The default rates increased from 5.9 to 6.0 percent for public institutions, from 3.7 to 4.0 percent for private institutions, and from 11.0 to 11.6 percent for for-profit schools.
These default rates -- the most recent data available -- represent borrowers whose first loan repayments came due between Oct. 1, 2007 and Sept. 30, 2008, and who defaulted before Sept. 30, 2009. During this period, almost 3.4 million borrowers entered repayment, and more than 238,000 defaulted on their loans.
DoE explained that borrowers who default after their first two years of repayment are not measured as defaulters in the current data.
According to Mark Kantrowitz, director of FinAid.org, a financial advice website. student loan debt in the U.S. recently surpassed credit card debt.
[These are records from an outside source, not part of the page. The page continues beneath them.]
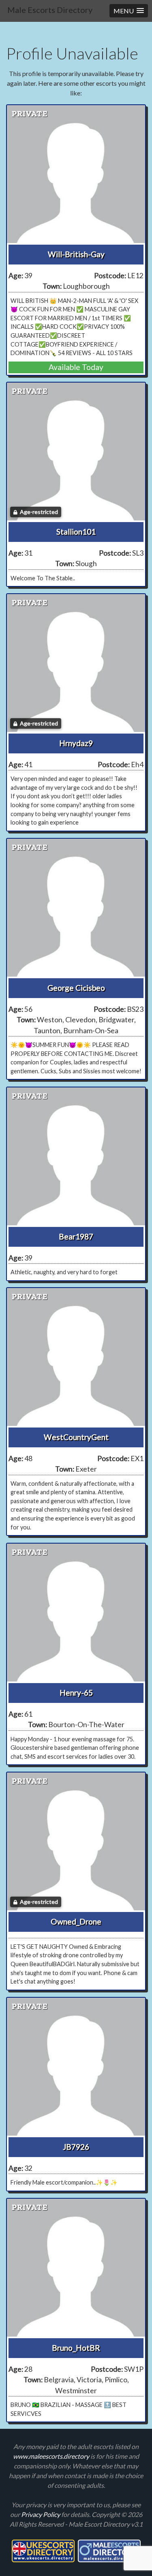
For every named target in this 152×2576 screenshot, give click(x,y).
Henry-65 (76, 1692)
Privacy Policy (41, 2514)
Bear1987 (76, 1236)
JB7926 (76, 2146)
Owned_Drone (76, 1921)
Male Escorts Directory (49, 10)
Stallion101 (76, 531)
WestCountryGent (76, 1437)
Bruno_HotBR (76, 2347)
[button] (128, 10)
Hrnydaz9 (76, 743)
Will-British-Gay (76, 254)
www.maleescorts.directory (51, 2456)
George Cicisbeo (76, 987)
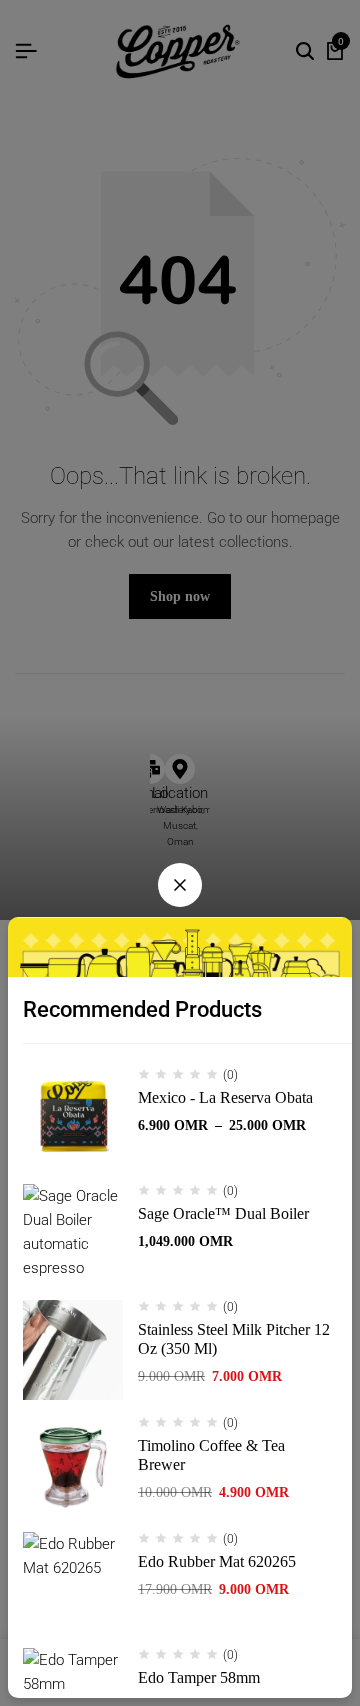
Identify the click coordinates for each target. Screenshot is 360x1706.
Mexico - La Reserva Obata (225, 1097)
Indeed, the Wall Street Journal reported that Americans now have to bear about $830 billion in private and federal student loans, compared with about $827 billion in credit card debt.
This data confirms what we already know: that many students are struggling to pay back their student loans during very difficult economic times, said U.S. Secretary of Education Arne Duncan
Duncan also noted that the data reveals that students attending for-profit schools are the most likely to default.
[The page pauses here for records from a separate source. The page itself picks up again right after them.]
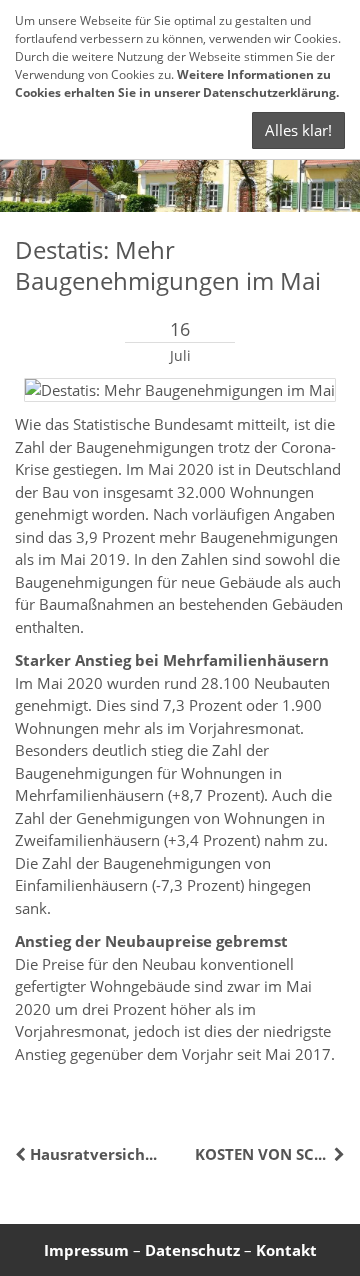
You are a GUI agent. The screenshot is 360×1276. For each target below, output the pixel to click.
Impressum (86, 1250)
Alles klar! (298, 130)
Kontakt (286, 1250)
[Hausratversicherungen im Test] (22, 1154)
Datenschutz (192, 1250)
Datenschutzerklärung (269, 92)
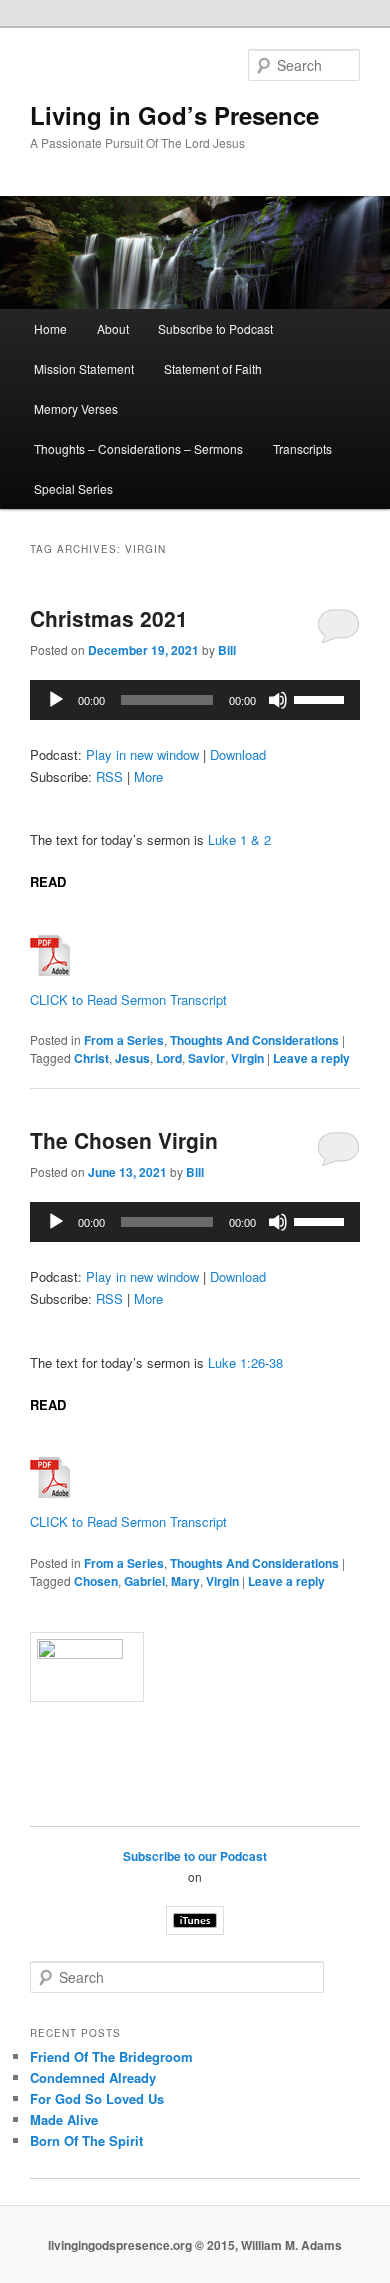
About (113, 328)
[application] (195, 700)
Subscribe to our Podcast (195, 1856)
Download (238, 754)
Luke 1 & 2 (239, 839)
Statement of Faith (213, 368)
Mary (185, 1581)
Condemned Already (93, 2077)
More (148, 776)
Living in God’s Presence (174, 115)
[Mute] (278, 700)
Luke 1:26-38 (245, 1362)
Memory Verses (76, 408)
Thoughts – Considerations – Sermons (138, 448)
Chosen (96, 1581)
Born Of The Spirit (86, 2140)
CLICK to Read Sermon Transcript (128, 999)
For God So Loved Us (97, 2098)
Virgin (247, 1058)
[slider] (322, 698)
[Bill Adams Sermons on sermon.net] (195, 1667)
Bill (227, 650)
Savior (206, 1058)
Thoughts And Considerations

While for-profit schools have profited and prospered thanks to federal dollars, some of their students have not, he noted.
Far too many for-profit schools are saddling students with debt they cannot afford in exchange for degrees and certificates they cannot use.
DoE also stated that students at for-profit schools represented 26 percent of the borrower population and 43 percent of all defaulters. The median federal student loan debt carried by students earning associate degrees at for-profit institutions was $14,000.
The majority of students at community colleges do not borrow, DoE noted.
The default rate] is [at] a high level, but it's consistent with the overall weakness in the labor market, said Sean Snaith, an economist at the University of Central Florida.
We're only going to see these rates rise in 2009 and 2010 given the continuing problems with joblessness. The situation here is analogous to the subprime mortgage crisis in the housing market, except this time, it's because of a growth in defaults coming from the for-profit educational sector.
Meanwhile, the Obama administration has imposed certain new rules that will regulate the federal aid provided to the for profit schools.
The DoE has also proposed rule which would cut off federal student aid to educational institutions/programs whose graduates carry high student loan debt relative to their incomes.
An escalating rate of loan defaults would result in more younger Americans having their credit scores damaged, precluding their ability to obtain financing, mortgages or even employment in the future.